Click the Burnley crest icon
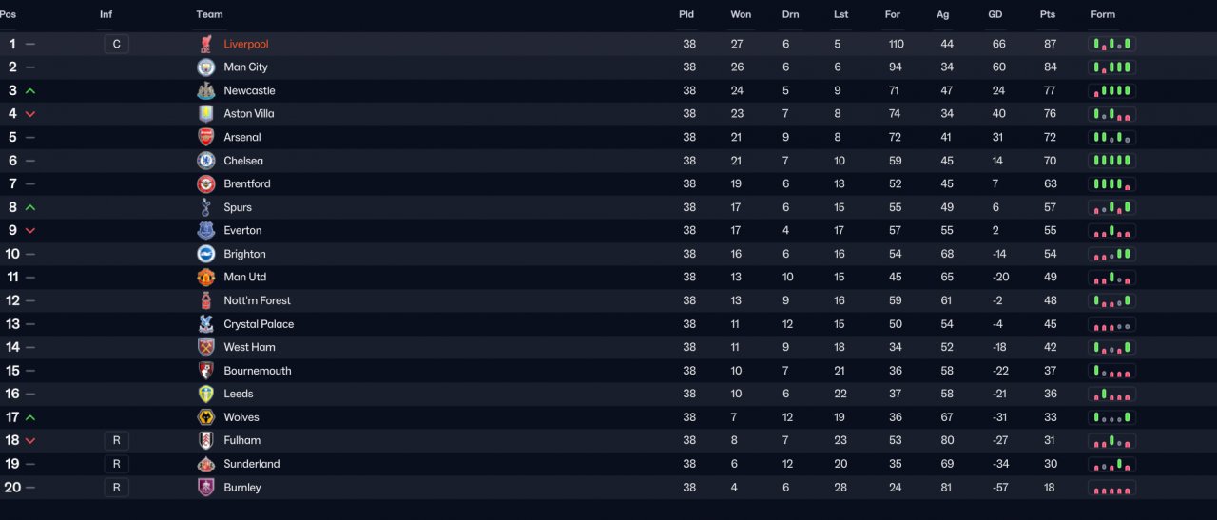1217x520 pixels. point(206,487)
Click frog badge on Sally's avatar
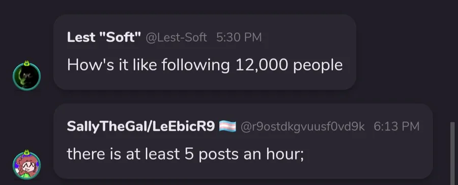Viewport: 458px width, 185px height. (x=26, y=152)
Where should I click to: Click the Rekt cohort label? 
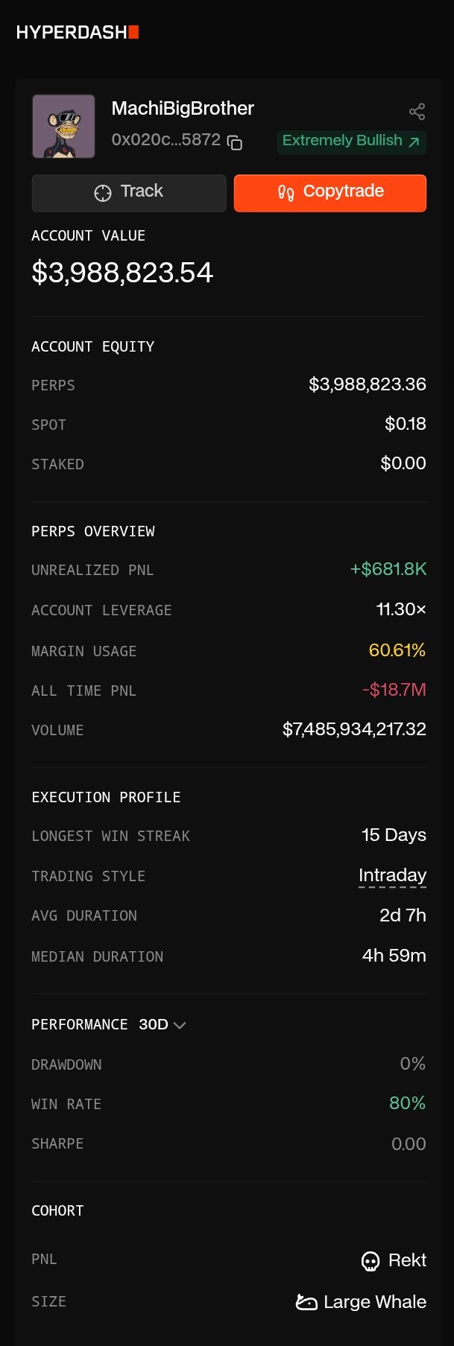(407, 1260)
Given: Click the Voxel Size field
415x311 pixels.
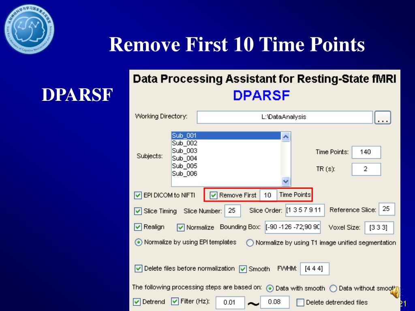Looking at the screenshot, I should point(379,228).
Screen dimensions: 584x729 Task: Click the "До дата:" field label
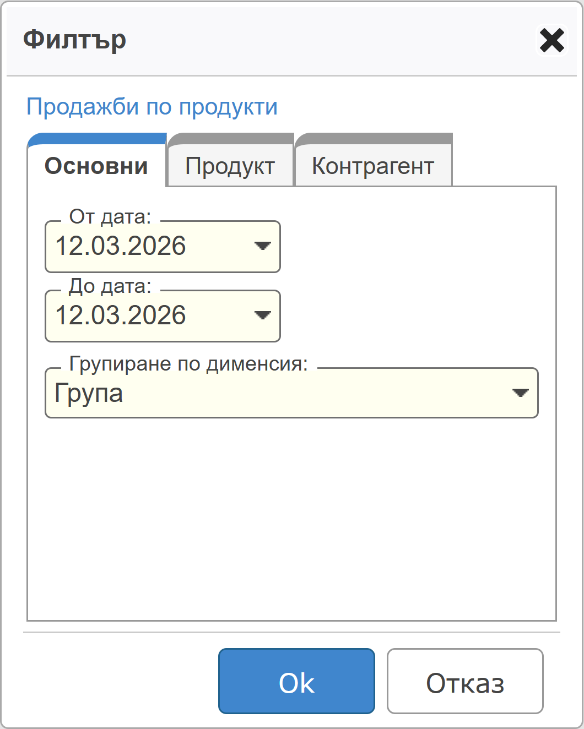[x=110, y=286]
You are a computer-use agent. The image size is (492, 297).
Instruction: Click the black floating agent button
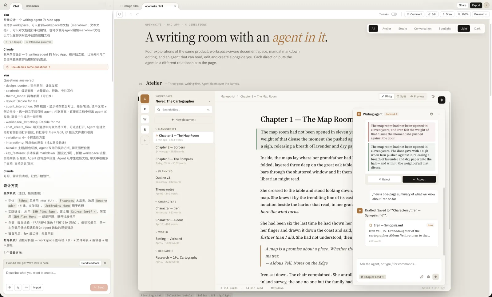tap(442, 100)
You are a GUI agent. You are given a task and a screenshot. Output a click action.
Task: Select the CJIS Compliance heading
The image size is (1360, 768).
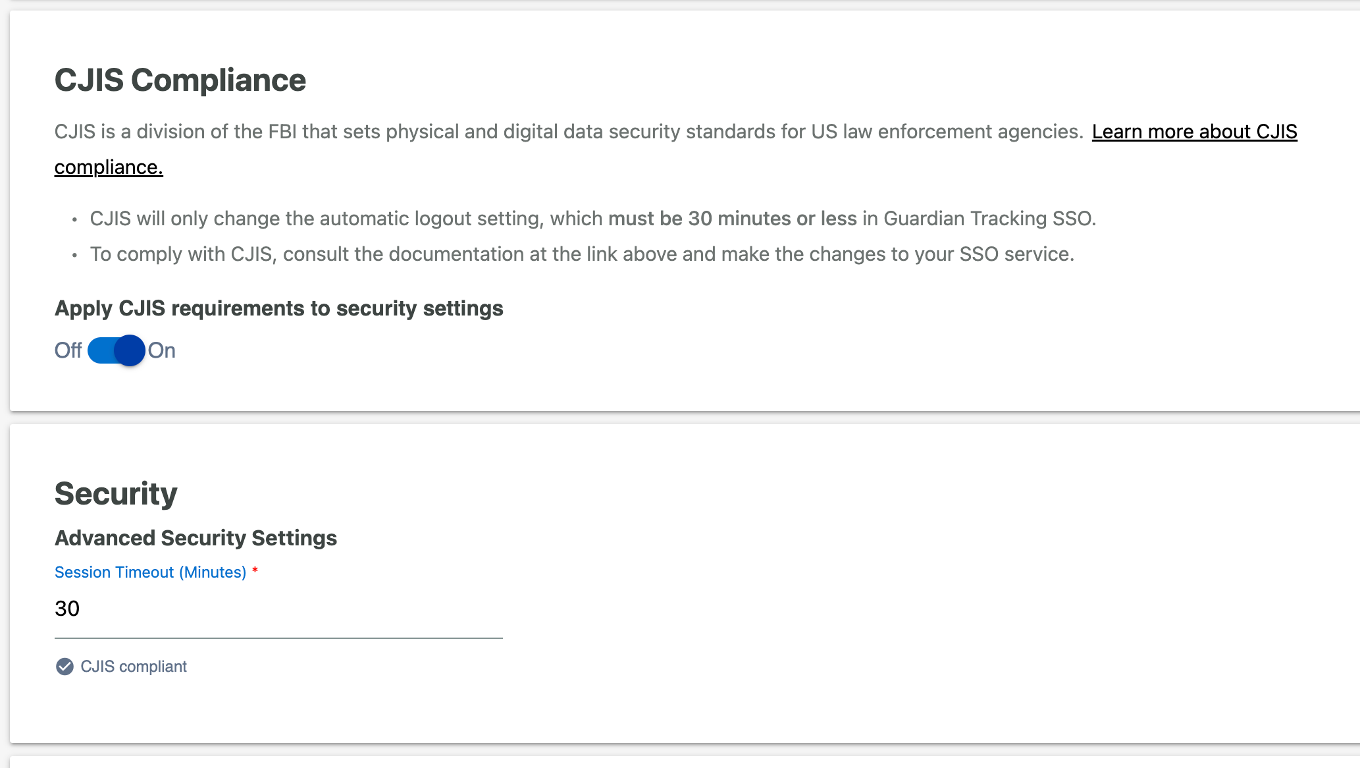click(180, 80)
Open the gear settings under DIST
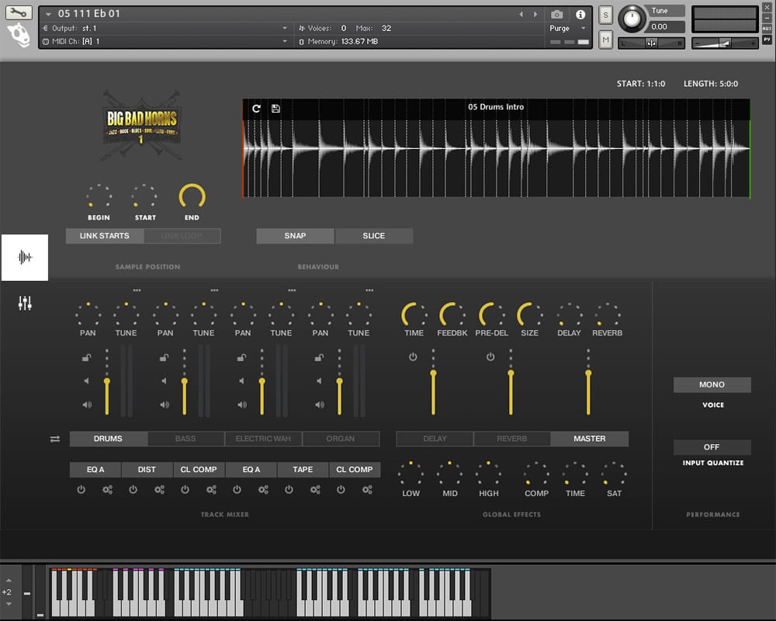This screenshot has height=621, width=776. click(x=159, y=490)
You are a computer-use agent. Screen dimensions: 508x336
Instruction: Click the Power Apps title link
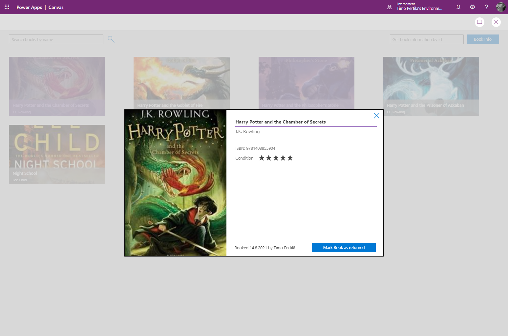coord(29,7)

# THE TASK:
Copy whichever lines of the records above contain the word "computer".

# OUTPUT OF THE EXERCISE:
You are a computer-use agent. The image size is (492, 297).
You are a computer-use agent. Screen dimensions: 508x336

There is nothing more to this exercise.